We use cookies to optimise site functionality and give you the best possible experience.

Skip to main content
2021on planet earth 1920x500

2021 – a year for realising the value of location data

Posted: 13 December 2021

2021 was a challenging year, but 2021 was also a very rewarding year – a year in which our organisation celebrated its 10th anniversary, and a year in which tens of thousands of other organisations became aware of the role for and value of geospatial data. The hard work continues apace, and the adoption of UPRNs and USRNs is gathering momentum.

By Nick Chapallaz, Managing Director, GeoPlace
By Nick Chapallaz, Managing Director, GeoPlace

The GeoPlace team worked remotely throughout, and I’m pleased to report that not only did our service levels remain high, but we were also able to launch new services for our local authority community.

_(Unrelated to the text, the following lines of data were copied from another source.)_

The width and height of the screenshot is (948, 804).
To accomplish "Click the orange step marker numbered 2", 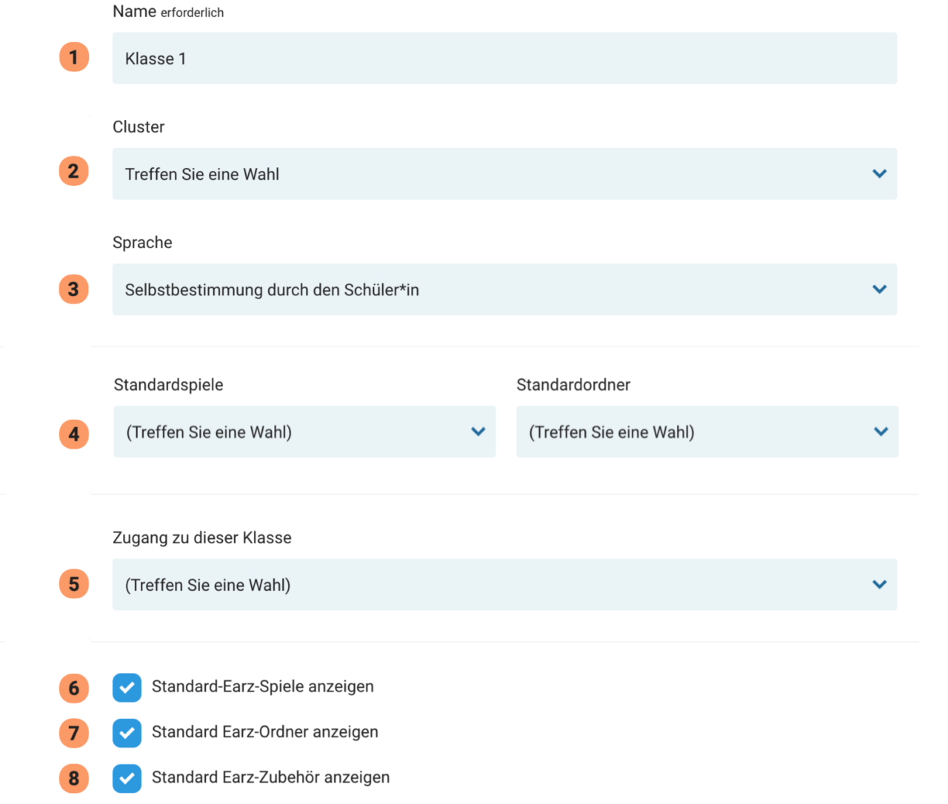I will (x=73, y=171).
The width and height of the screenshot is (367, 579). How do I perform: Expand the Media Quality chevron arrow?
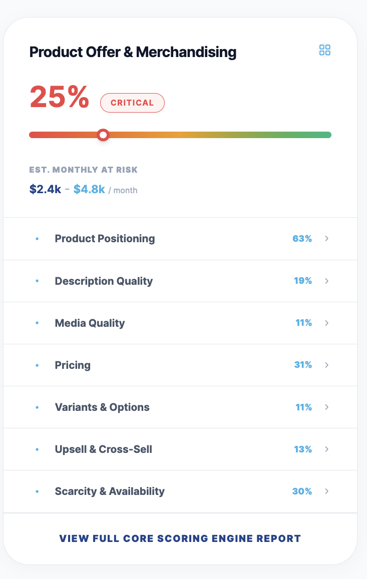(327, 323)
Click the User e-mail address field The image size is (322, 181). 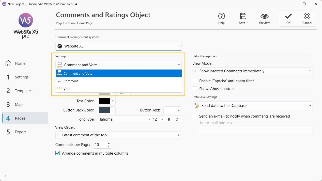coord(255,130)
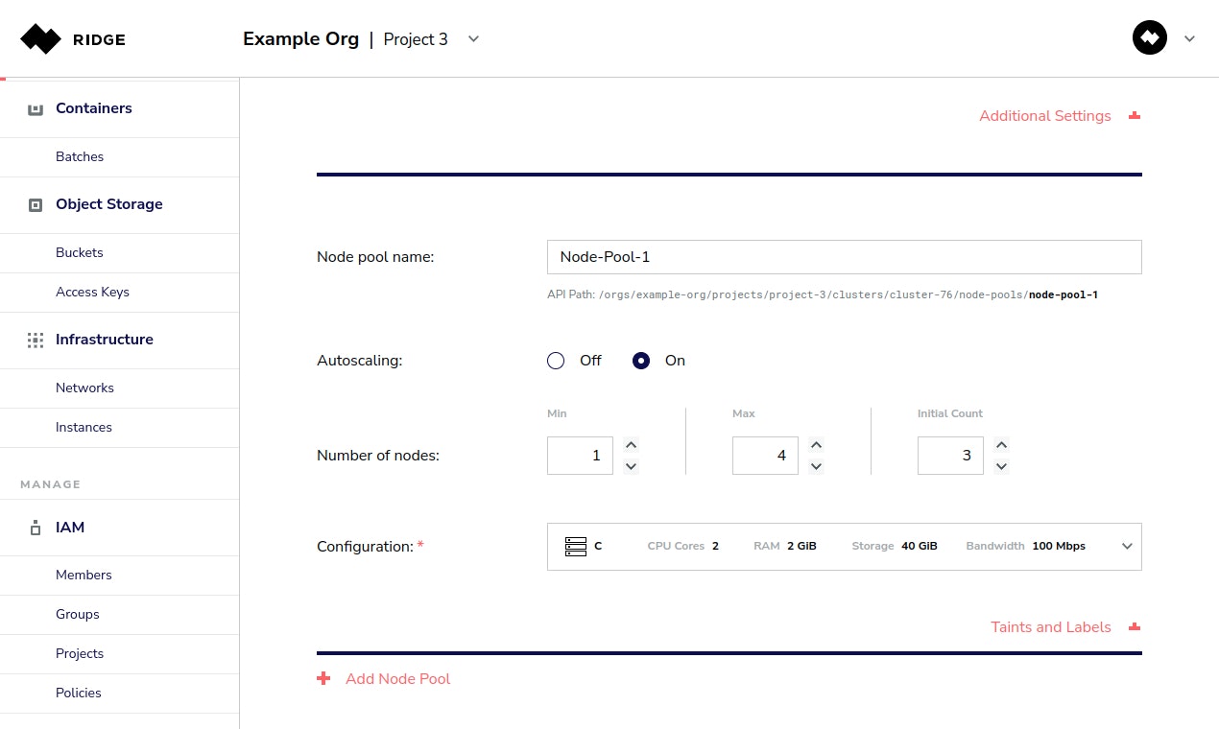Increase the Initial Count value
The image size is (1219, 729).
click(1001, 445)
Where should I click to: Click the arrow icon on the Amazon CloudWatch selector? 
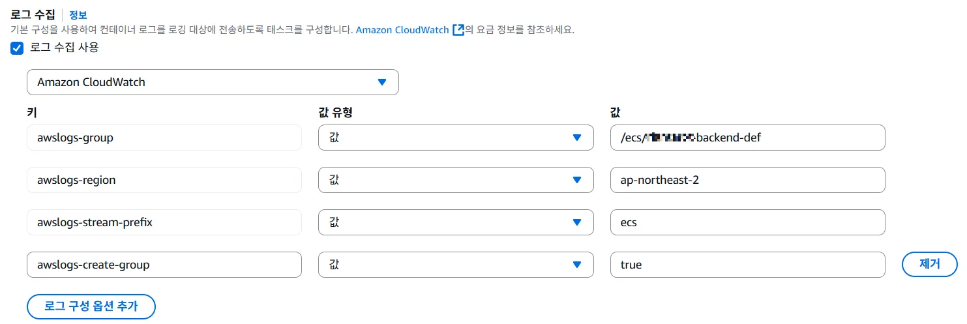coord(382,82)
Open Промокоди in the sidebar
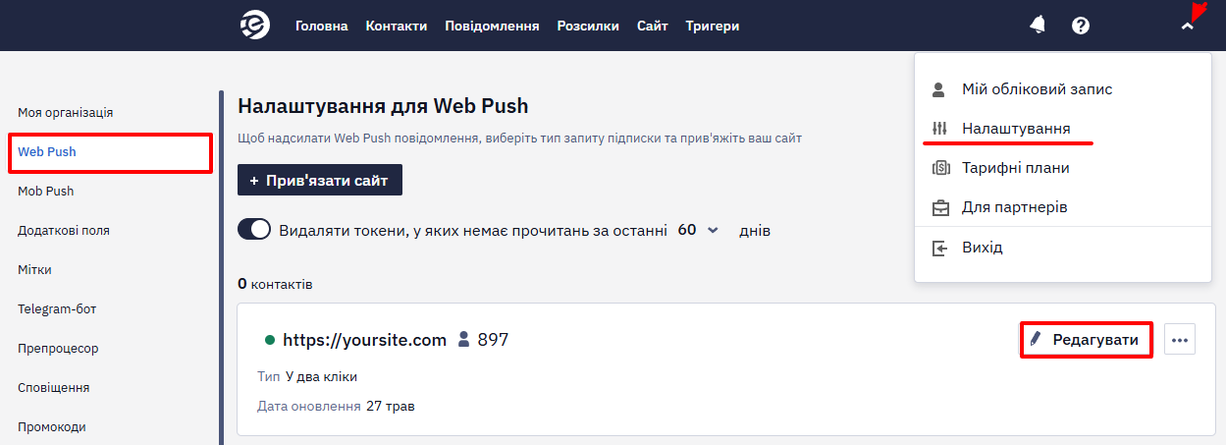This screenshot has width=1226, height=445. coord(52,427)
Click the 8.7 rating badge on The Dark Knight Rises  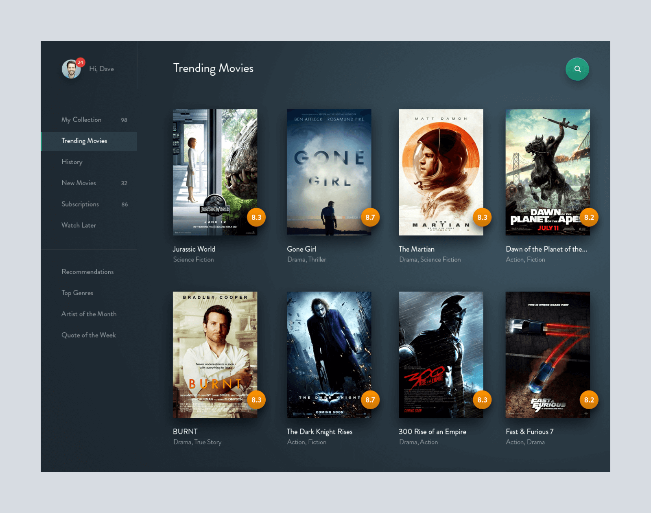click(370, 400)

We’ve always worked closely with local authority address and street Custodians. When the social distancing measures first came into place, we knew what it would mean for them, having to work from home: extra pressure, and a sense of being disconnected. So, we moved all of our governance meetings online as quickly as we could. This was a great success, enabling even more Custodians to take part in the vital process of ensuring national address and street datasets are of the highest possible quality.

Data coming in to us from local authorities is a key component in the GeoPlace data workflow – the ‘engine room’ of UPRNs and USRNs. In the last year, my team made a total number of 7,369,227 updates to our address dataset, adding a total of 438,759 new UPRNs and 11,114 USRNs.

GeoPlace GeoHub Infographic

Click here or on the image above to download the infographic

Community – going from strength to strength

Local authorities have shown their resilience in the face of challenge, and dedication to enabling quality data during 2021. It hasn’t all been plain sailing, but our sense of community and our overall data quality have both gone from strength to strength.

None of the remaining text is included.